▶ **Exercise instructions**
From the entries below, please output exactly the lines starting at the one containing "The height and width of the screenshot is (1200, 703)." and ending at the one containing "Task: Select the register 0 value cell", both included.

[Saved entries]

=== Section Start ===

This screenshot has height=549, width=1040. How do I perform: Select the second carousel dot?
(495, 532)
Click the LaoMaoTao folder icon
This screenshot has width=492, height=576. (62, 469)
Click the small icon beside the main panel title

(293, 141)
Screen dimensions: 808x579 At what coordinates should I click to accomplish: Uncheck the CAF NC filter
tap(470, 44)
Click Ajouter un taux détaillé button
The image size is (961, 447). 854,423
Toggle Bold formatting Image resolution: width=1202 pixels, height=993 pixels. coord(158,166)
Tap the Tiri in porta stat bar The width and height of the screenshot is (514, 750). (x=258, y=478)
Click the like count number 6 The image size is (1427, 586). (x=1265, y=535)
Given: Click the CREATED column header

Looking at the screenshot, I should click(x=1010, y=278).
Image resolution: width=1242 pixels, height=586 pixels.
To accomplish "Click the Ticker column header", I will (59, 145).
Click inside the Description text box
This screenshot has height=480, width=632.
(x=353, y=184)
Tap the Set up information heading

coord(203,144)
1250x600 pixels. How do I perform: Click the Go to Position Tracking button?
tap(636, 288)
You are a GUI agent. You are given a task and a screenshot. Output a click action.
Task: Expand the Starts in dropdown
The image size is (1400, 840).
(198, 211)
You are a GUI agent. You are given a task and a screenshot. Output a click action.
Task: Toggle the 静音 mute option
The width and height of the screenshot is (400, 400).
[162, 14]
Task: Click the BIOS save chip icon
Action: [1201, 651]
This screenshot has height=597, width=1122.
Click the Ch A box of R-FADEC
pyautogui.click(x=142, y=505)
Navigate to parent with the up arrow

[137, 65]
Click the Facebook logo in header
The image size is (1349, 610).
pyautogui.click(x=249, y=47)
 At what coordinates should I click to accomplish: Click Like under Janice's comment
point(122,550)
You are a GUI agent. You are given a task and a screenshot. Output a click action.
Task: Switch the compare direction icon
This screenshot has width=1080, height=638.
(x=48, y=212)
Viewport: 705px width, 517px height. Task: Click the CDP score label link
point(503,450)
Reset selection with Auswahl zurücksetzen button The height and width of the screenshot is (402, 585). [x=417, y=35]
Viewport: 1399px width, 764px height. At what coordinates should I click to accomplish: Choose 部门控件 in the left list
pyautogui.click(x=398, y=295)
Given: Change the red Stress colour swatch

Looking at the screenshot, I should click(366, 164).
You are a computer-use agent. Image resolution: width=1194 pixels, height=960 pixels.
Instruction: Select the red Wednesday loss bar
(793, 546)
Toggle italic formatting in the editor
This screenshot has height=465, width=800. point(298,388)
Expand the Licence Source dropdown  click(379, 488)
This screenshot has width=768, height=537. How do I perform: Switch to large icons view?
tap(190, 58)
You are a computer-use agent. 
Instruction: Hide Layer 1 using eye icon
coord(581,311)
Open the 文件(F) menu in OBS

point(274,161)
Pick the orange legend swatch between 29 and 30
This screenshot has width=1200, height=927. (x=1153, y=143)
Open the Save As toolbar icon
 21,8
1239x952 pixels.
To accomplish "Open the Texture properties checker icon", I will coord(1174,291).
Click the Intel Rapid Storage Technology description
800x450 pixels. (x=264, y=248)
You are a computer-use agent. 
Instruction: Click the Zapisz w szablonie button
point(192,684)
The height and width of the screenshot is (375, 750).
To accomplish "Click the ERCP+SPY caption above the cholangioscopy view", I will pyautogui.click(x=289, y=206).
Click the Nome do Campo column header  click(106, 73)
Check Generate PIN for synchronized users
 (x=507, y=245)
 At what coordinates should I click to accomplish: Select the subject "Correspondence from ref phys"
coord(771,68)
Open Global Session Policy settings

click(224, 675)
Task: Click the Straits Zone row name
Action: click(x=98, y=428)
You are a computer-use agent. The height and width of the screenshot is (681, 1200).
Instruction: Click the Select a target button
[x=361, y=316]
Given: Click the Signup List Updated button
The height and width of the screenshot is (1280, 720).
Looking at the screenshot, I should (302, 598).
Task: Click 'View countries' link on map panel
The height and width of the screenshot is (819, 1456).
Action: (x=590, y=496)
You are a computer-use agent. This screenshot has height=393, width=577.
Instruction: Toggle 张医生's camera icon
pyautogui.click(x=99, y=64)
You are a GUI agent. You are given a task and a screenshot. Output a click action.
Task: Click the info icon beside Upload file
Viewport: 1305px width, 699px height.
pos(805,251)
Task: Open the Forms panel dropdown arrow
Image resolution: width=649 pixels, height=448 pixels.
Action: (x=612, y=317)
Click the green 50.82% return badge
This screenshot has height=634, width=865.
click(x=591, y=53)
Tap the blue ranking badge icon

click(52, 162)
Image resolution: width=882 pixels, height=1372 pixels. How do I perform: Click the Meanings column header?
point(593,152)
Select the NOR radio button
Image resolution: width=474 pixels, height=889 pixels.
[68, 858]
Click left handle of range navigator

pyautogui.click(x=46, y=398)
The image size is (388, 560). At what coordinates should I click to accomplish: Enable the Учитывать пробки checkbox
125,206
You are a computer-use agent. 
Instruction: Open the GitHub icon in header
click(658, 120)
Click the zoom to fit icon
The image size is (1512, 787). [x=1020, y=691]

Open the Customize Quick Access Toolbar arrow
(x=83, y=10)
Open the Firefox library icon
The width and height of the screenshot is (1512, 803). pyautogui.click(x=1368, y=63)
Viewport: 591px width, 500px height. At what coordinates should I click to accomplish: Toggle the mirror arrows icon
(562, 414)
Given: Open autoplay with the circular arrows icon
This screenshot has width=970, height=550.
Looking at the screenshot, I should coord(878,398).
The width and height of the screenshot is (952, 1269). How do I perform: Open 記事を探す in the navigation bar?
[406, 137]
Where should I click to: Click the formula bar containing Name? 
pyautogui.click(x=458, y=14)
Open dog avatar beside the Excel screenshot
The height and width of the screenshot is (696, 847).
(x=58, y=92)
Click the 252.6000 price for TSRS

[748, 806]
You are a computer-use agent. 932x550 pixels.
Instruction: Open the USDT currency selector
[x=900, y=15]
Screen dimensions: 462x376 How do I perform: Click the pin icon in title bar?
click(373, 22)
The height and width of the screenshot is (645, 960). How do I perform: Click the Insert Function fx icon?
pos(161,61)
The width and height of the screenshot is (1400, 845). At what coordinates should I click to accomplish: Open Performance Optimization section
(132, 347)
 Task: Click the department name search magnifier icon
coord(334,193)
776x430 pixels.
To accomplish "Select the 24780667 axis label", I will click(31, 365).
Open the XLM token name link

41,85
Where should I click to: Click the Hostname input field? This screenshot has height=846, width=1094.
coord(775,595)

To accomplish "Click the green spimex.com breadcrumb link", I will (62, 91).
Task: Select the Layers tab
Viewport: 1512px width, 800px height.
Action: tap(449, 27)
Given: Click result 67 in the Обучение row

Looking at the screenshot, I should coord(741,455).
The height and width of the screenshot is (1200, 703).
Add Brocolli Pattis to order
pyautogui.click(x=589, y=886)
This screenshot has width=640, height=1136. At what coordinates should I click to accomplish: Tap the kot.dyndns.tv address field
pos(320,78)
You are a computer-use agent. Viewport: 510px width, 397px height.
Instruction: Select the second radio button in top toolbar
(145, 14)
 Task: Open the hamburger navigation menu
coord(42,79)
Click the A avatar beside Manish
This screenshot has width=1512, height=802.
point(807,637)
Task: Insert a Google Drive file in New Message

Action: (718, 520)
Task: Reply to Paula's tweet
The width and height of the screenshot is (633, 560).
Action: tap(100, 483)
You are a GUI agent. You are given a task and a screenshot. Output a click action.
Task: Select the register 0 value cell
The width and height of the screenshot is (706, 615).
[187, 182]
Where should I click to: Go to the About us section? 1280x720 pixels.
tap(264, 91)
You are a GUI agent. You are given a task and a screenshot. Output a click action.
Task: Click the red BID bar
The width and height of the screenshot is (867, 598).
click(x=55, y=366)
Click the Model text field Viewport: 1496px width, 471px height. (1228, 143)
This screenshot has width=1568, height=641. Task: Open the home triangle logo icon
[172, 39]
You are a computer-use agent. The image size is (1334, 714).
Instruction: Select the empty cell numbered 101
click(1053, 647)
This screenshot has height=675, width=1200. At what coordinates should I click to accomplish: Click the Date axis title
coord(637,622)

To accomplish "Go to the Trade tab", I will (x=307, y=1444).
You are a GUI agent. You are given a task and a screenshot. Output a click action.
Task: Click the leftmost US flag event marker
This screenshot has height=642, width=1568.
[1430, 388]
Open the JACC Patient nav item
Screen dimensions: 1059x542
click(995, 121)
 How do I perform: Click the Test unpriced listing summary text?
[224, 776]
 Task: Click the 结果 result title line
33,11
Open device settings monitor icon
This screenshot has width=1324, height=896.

=== Section End ===

▶ **Problem solution**
The height and width of the screenshot is (1200, 703).
Add Brocolli Pattis to order
pyautogui.click(x=589, y=886)
This screenshot has width=640, height=1136. At what coordinates should I click to accomplish: Tap the kot.dyndns.tv address field
pos(320,78)
You are a computer-use agent. Viewport: 510px width, 397px height.
Instruction: Select the second radio button in top toolbar
(145, 14)
 Task: Open the hamburger navigation menu
coord(42,79)
Click the A avatar beside Manish
This screenshot has width=1512, height=802.
point(807,637)
Task: Insert a Google Drive file in New Message

Action: (718, 520)
Task: Reply to Paula's tweet
The width and height of the screenshot is (633, 560).
Action: tap(100, 483)
You are a GUI agent. You are given a task and a screenshot. Output a click action.
Task: Select the register 0 value cell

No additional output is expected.